Il gatto di Pallas: sfide e speranze nella conservazione della fauna selvatica
Zelenogorsk: il manul che ha conquistato internet
Uno dei gatti di Pallas più noti è Zelenogorsk, un esemplare dello Zoo di Novosibirsk in Russia. È diventato famoso nel 2022 quando un video lo mostrava mentre riscaldava le zampe sulla sua coda, raggiungendo oltre 14 milioni di visualizzazioni su YouTube. Quest’animale, e tanti altri come lui, ha contribuito a far conoscere al grande pubblico una delle oltre trenta specie di gatti più piccoli nel mondo, che in genere restano meno noti rispetto ai grandi felini.

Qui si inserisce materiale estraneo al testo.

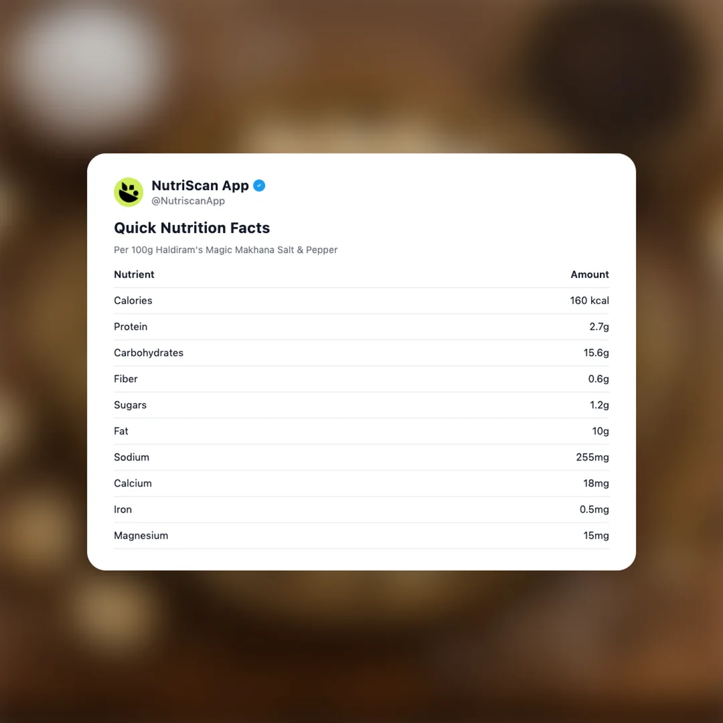Click the Sodium row label
The height and width of the screenshot is (723, 723).
coord(131,457)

“Le espressioni facciali dei gatti di Pallas sono così uniche da sembrare quasi un meme,” dice Jan Janecka, professore di biologia alla Duquesne University negli Stati Uniti. Questo “sguardo brontolone” ha permesso un aumento della consapevolezza pubblica, ma ciò che rimane meno noto è il complesso quadro di conservazione che affrontano.
Il gatto di Pallas occupa un vasto territorio che si estende dall’Asia centrale e meridionale fino ai Monti Caucaso e alla regione del Mar Caspio. Paesi come Mongolia e Cina sono considerati roccaforti per queste specie, mentre ci sono aree in cui le popolazioni rischiano di essere isolate e sottostimate. La manager della conservazione Katarzyna Ruta sottolinea che si conosce poco su molte di queste popolazioni, evidenziando la necessità di ricerche mirate per monitorare la situazione.

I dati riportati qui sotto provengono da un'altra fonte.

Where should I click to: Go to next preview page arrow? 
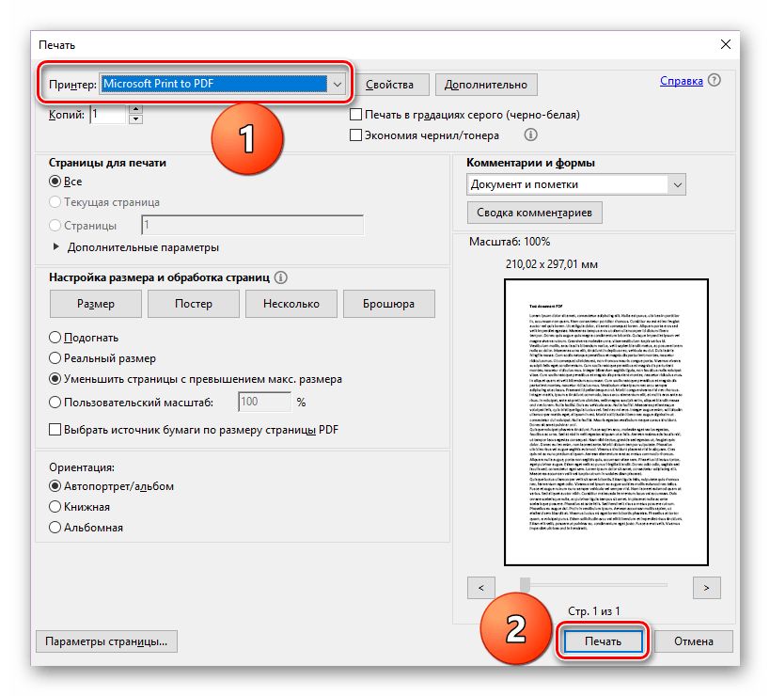click(705, 588)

Secondo la Ruta, “I gatti di Pallas non sono imminentemente minacciati di estinzione, ma affrontano molte sfide.” Tra queste ci sono i cambiamenti ambientali, che influiscono sulla disponibilità di prede. Essendo adattati per la vita in ambienti aridi, il loro mantello ispido offre un camouflage eccellente nelle zone rocciose in cui abitano. Questo li rende non solo affascinanti, ma anche difficili da studiare.